Coming home: carnival

Love makes the wheels go round— as in, your heart is a vehicle

conveyed through small towns, worn-out suitcase you drag, only

stopping at the fair for pickled eggs, magenta jar of luck & hope.

Those tiny bobbing heads, kraken, sailors tell themselves at night.

 

Here, the Ferris wheel is broken down and all the lights look dim,

forsaken while you wander round the same dirt path. The clam

booth steams just like the sea— though you’re in Pennsylvania.

The pie ladies are smiling from their perch which smells like pine.

 

It’s been redone, still lemon, apple, rhubarb, they preach & hum.

Renounce, renounce & have a slice. Because the night, because

you’re home & you’re redeemed. Beside the swings, you halt.

See someone you used to know; he is old, does not see you.

 

That chartreuse light of August glowed just beyond the ballfield

when you first came. Now the hawkers at the candy apple stand

put on their lights & all the games draw in the younger crowd.

You pitch dimes in old thin jars, try to win back the family name.

 

Then the Ferris wheel begins to turn and soon the fireworks will

parachute chrysanthemums into the dark. One year when you

were young, you were stuck at the top with a boy you liked.

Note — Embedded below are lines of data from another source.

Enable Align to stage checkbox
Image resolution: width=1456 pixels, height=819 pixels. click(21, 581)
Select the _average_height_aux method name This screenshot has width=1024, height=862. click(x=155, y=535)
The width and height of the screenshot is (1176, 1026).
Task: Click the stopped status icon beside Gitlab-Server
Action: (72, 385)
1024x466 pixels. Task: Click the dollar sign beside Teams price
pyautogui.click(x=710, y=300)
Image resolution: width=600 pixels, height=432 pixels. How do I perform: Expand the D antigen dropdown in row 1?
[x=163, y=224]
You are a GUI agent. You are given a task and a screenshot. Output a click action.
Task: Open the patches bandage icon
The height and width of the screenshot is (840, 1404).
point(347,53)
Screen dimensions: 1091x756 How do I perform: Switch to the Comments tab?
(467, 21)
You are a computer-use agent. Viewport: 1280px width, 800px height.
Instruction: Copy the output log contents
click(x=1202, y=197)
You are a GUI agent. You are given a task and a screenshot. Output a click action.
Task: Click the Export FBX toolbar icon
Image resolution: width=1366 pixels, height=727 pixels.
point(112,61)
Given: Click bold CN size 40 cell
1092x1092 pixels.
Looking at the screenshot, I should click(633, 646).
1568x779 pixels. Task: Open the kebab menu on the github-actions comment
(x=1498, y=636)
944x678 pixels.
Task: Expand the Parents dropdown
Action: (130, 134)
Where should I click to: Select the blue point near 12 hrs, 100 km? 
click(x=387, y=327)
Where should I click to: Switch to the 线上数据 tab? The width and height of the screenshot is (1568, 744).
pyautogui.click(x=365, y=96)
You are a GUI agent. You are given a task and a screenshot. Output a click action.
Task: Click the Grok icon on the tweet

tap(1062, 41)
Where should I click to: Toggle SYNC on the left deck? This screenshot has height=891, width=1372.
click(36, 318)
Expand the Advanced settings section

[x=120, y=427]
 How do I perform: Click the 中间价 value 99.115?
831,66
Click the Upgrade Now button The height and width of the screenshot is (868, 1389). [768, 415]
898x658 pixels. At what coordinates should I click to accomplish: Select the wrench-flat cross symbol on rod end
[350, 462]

Kids waved thin sparklers on the hill like dots of fireflies.

 

Hello, hello, you want to shout. Remember me? But no one

yells.  And no one comes to sit near you. The carnival man

jerks his finger. You are next. He clamps you down in metal.

You ride in huge moist circles, your heart lurching at the top.

 

Ellen Stone

Ellen Stone advises a poetry club at Community High School and co-hosts a monthly poetry series, Skazat! in Ann Arbor, Michigan where she raised three daughters with her husband.  She is the author of What Is in the Blood (Mayapple Press, 2020) and The Solid Living World (Michigan Writers’ Cooperative Press, 2013).  Ellen’s poetry has been nominated for the Pushcart Prize and Best of the Net.  Reach Ellen at ellenstone.org.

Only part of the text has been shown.